When someone asked him during the question and answer time what his thoughts were about white families adopting black children my heart skipped a beat, I sucked in my breath and I anxiously began to anticipate his response. My mind was racing--here was someone with a deep understanding of issues of race, inequality, black identity, and the best ways to strengthen a community...in fact, he is pretty much an expert in those areas. What if he condemns transracial adoption?
It began with "I believe everyone has the capacity to love". He then commented that assuming a white family is incapable of raising a black child is like saying that he as a black man is incapable of raising a white child--and that was something Perkins would not accept. He said that in some ways it was almost reverse racism. He mentioned how Obama was raised in a white household--and look how he turned out! At the same time Perkins did not embrace the ideology of "Love is enough". He was very clear that white families raising black children are in need of a lot of education.
I thought his response was beautiful. I agree whole-heartedly with both of his main points, that EVERYONE has the capacity to love, but that that love must be accompanied by education and awareness.

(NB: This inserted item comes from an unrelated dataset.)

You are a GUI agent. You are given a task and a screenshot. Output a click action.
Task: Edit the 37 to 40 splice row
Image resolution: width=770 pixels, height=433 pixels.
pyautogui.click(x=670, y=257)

Another question asked during the evening that I think is relevant for many adoptive families was:
"What is the best way for people with affluent backgrounds to serve low-income communities?"
The structure of adoption revolves around the under-privileged, poverty stricken, non-affluent families transferring parental rights to affluent families. Of course there are always exceptions, but this is the general "rule". Many AP's are later drawn to respond to the needs of their children's first communities (whether that means Ethiopia or inner-city America) and are unsure how to do it.
Perkins made the point that one of the most powerful things you can do is to "live among them".
Many people do weekend service projects with their church, international week-long missions trips, or make the long commute into the city to volunteer, but while those efforts are valuable in some ways they also contribute to the image of the "white savior" coming in to solve other people's problems (often people of other races) and trying to teach them their "superior" life style. I'm assuming that's not anybody's intention, but it is an unfortunate consequence. Living in the same area tends to level the playing field a little bit. It allows you to build lasting, genuine relationships. I can tell it means something to the kids I work with in Dinomights when they ask me where I live and we find out we are within walking distance of each other. We run in to each other all over the place...at the park, at the corner-store, wherever...Not to mention I think the inner-city is just way more fun than other places :)
If the community you are trying to serve is in Ethiopia for example it is probably not very likely that you are going to live there. In that case I think it is important to be intentional about supporting organizations with Ethiopian leadership rather than American leadership (again, trying to get rid of the "Americans to the Rescue" mentality)
Perkins' main requirements for serving low income communities were:
There is so much more that Perkins covered that I would love to share but I have already written a ton and I feel like people aren't really looking for a five point essay when they visit a blog :) All in all it was a very insightful evening and I left feeling very encouraged!